Top of MATERIAL FOR THIS TASK
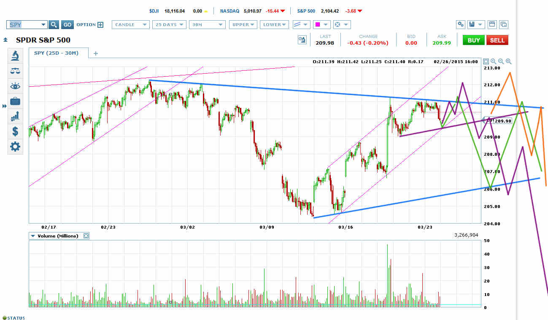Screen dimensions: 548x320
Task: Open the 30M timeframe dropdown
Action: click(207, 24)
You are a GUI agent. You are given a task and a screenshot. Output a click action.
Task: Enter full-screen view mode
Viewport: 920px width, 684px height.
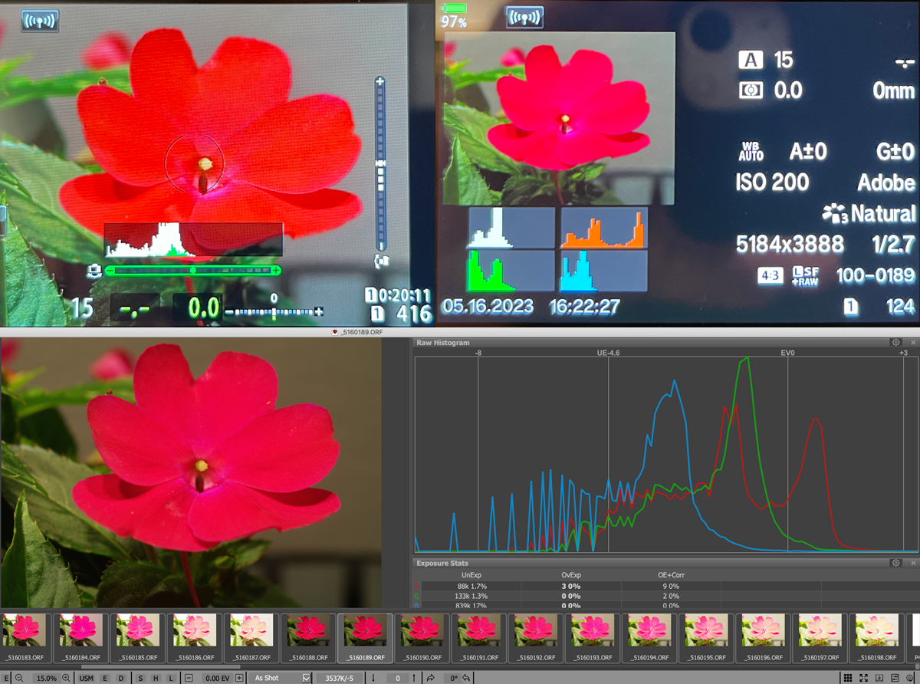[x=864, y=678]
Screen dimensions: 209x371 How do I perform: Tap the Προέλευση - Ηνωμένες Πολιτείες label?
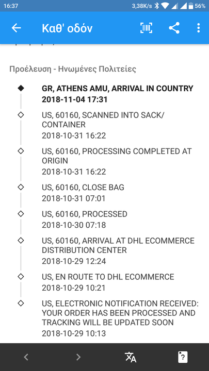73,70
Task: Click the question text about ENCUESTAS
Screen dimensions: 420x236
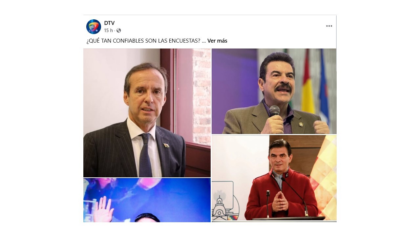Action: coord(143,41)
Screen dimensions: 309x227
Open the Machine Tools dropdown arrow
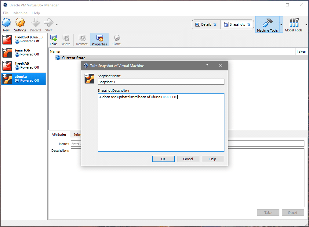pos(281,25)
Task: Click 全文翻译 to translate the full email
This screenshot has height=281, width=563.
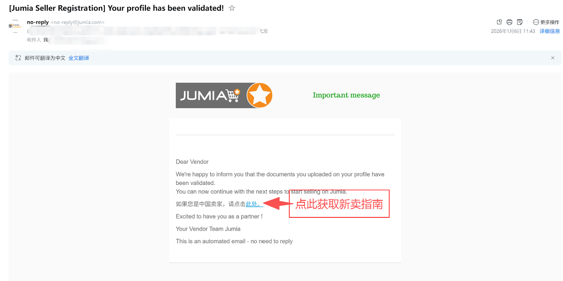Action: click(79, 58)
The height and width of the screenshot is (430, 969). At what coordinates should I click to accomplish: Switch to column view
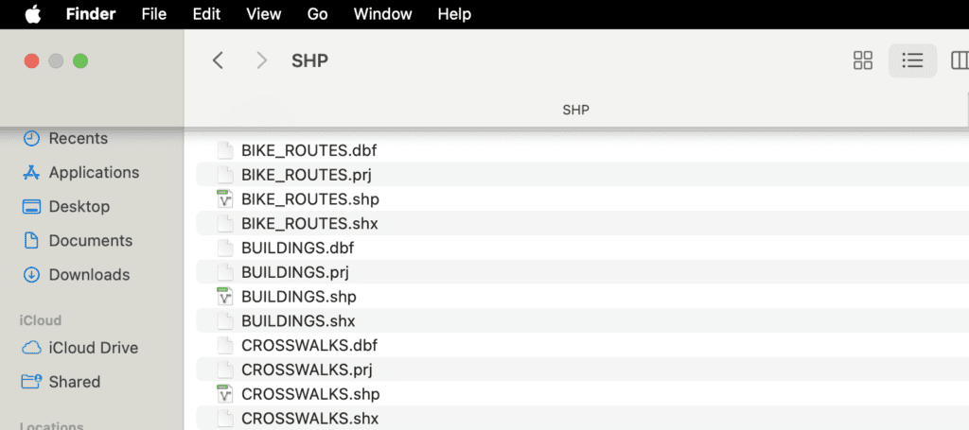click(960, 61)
Bottom of MATERIAL FOR THIS TASK
YOUR ASSIGNMENT. Please report every line of the listing that contains the string "full".

OUTPUT OF THE EXERCISE.
Task: Enter full-screen view mode
Task: Click 全文翻译 to translate the full email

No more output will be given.